Where does his melodic gift come from?

From a variety of folk and art sources, both Russian and Western, but the greatest lyrical inspirations seem to derive directly from his own deeply compassionate soul. A vulnerable human being himself, he was moved not only by noble aspirations in himself and in others but also by less worthy instincts and guilty passions. If you think of the highly melodious but forbidden amorous episodes in his Romeo and Juliet and Francesca da Rimini overtures you will know what I mean.

Is that in spite of his homosexuality or because of it? And does it really matter?

Whatever we know about the composer, the music remains the same. So in that sense it doesn’t matter. But if we want to understand Tchaikovsky - which is part of coming to an understanding of his music - we have to recognise that his homosexuality was fundamental to his nature and to his creativity. It inspired much of the joy and, because of the attendant guilt, much of the torment in his music.

But there must be many works which have nothing to do with it?

Yes, of course there are. Just as he tried to keep up appearances by getting married, so he wrote a whole series of works in a more or less classical, comparatively detached manner.
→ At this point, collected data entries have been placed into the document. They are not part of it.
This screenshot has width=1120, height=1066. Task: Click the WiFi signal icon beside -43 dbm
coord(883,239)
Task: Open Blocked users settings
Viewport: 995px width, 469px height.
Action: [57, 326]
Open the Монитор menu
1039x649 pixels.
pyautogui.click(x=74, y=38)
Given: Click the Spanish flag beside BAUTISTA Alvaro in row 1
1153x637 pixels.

But just as the marriage failed, so did some of those conscientious compositions, though none as comprehensively as his Piano Sonata in G. The best of them are the Serenade for Strings and the Souvenir de Florence. But it has to be said that Tchaikovsky’s attachment to Florence and other great cities abroad was attributable not only to their art treasures.The Serenade for Strings is an example of a sucessful score in the classical style but Tchaikovsky is nearly always at his best when he - or, in a dramatic work, his hero - is tormented by guilt, as Herman is in that most passionate of his operas, The Queen of Spades.
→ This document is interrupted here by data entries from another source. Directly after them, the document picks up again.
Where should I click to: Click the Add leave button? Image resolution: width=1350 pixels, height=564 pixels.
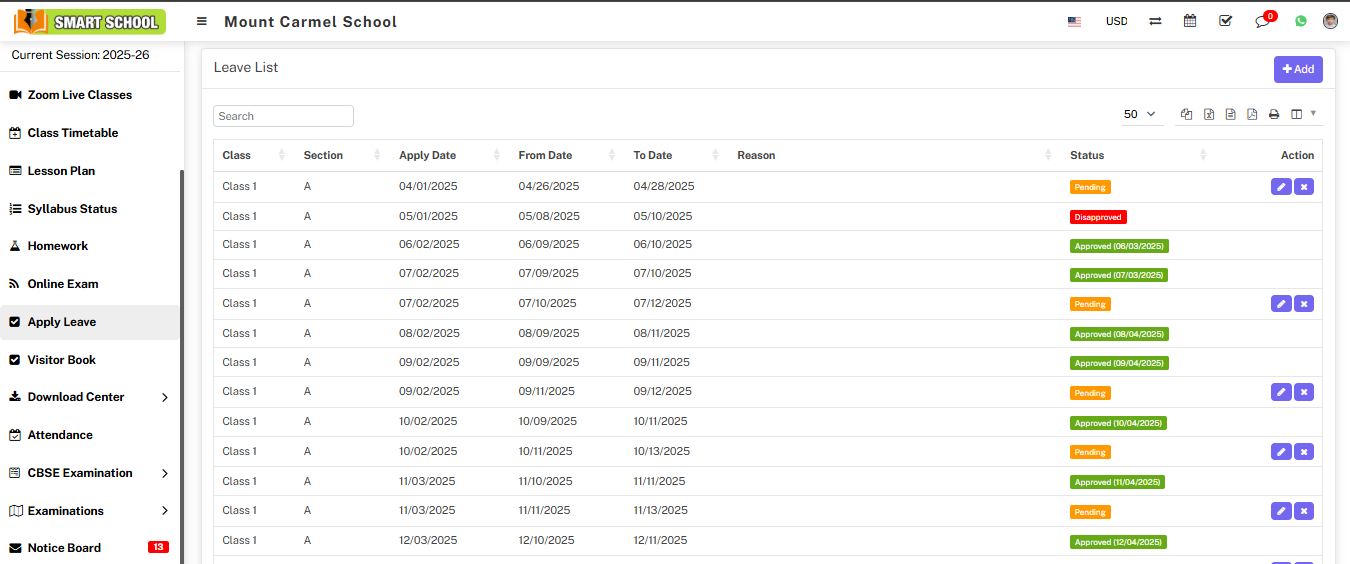click(1298, 69)
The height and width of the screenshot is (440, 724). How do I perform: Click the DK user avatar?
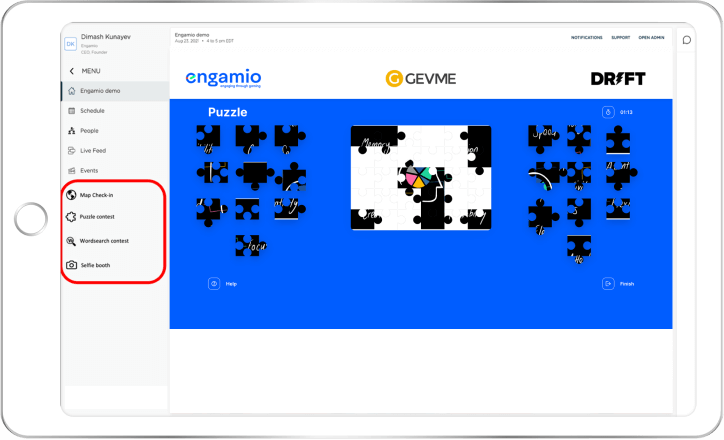coord(70,43)
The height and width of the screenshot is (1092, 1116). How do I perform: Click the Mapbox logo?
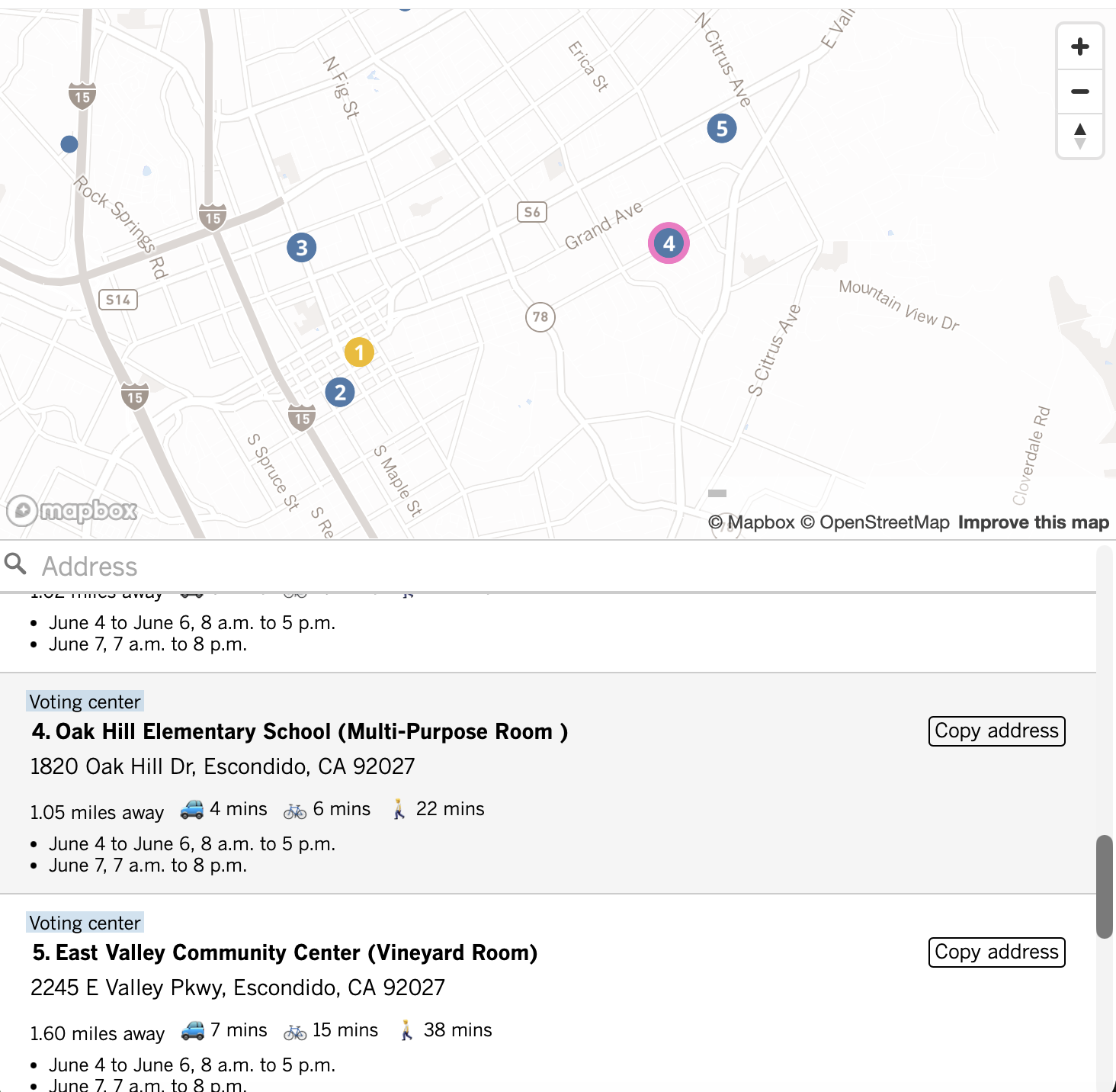coord(72,510)
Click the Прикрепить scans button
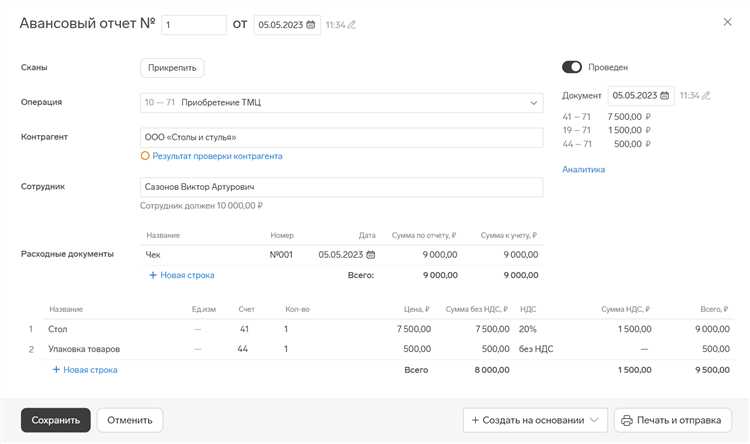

The Violin Concerto, surely, is a romantic work with no guilt in it.

That’s true. But the fact is that he was working in Switzerland on his ill-fated Piano Sonata when a former pupil of his, the violinist Josif Kotek, came to visit him. It was Kotek who stimulated the work, who got the composer to rewrite the slow movement, and who would have received the dedication but for Tchaikovsky’s fear of “gossip.”

But the Fifth Symphony, surely, is a great work with no guilt in it?

Well, it’s certainly happier and less tortured than either the Fourth or the Sixth. But his sketches for the first movement indicate that he was seriously worried by what his private code identifies as “xxx” and that these “reproaches,” as he calls them, are a significant factor in the argument of the work. It’s just that in this case they do not loom so heavily and that they are more easily defeated by the positive impulse that usually, though not in the Pathétique, triumphs in the end.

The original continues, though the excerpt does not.